(Page and screen pointing data)
>> start
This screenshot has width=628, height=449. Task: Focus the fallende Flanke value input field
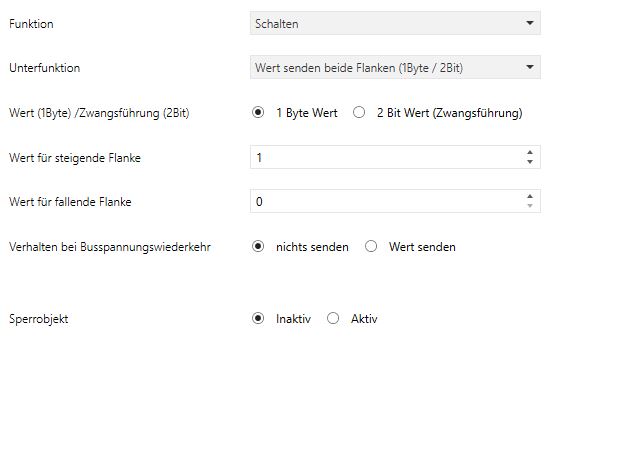coord(385,201)
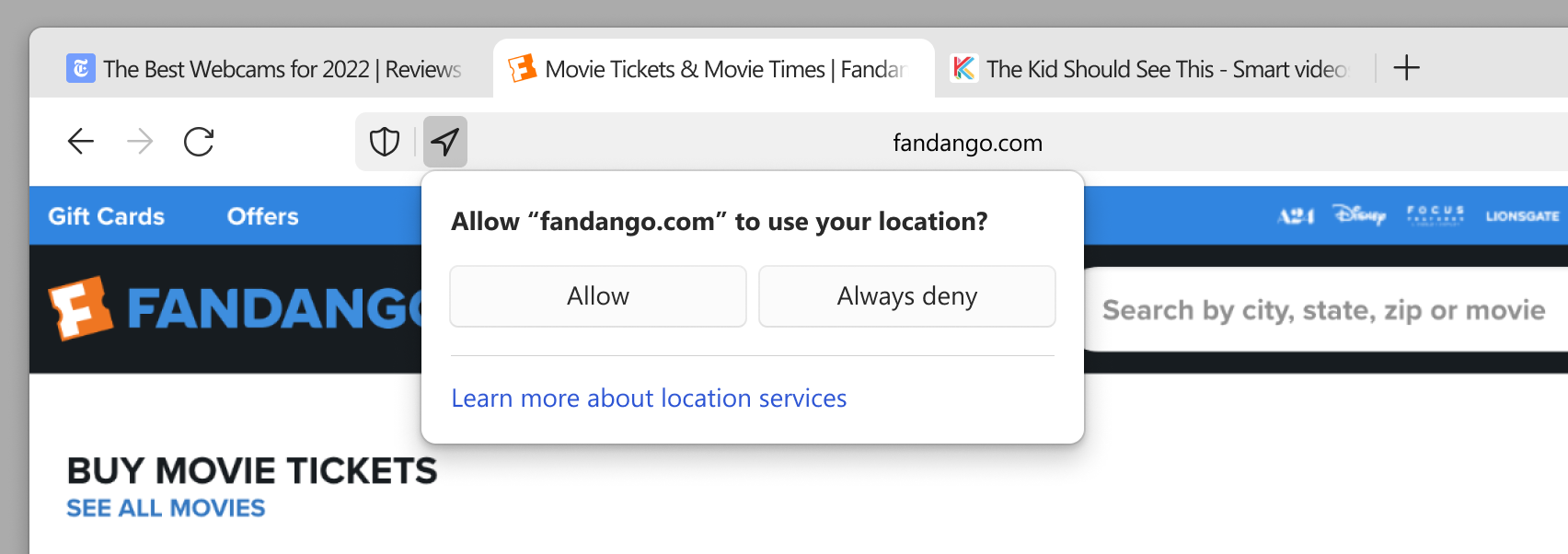The height and width of the screenshot is (554, 1568).
Task: Open the Gift Cards page
Action: (x=107, y=215)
>> end
### The request
Update the data above by replacing "input field" with "text box" and leaving everything else unchanged. Leave out the pictures when you write the data again.

### Written solution
This screenshot has width=628, height=449. Task: Focus the fallende Flanke value text box
coord(385,201)
The height and width of the screenshot is (554, 1568).
Task: Open the Gift Cards page
Action: (x=107, y=215)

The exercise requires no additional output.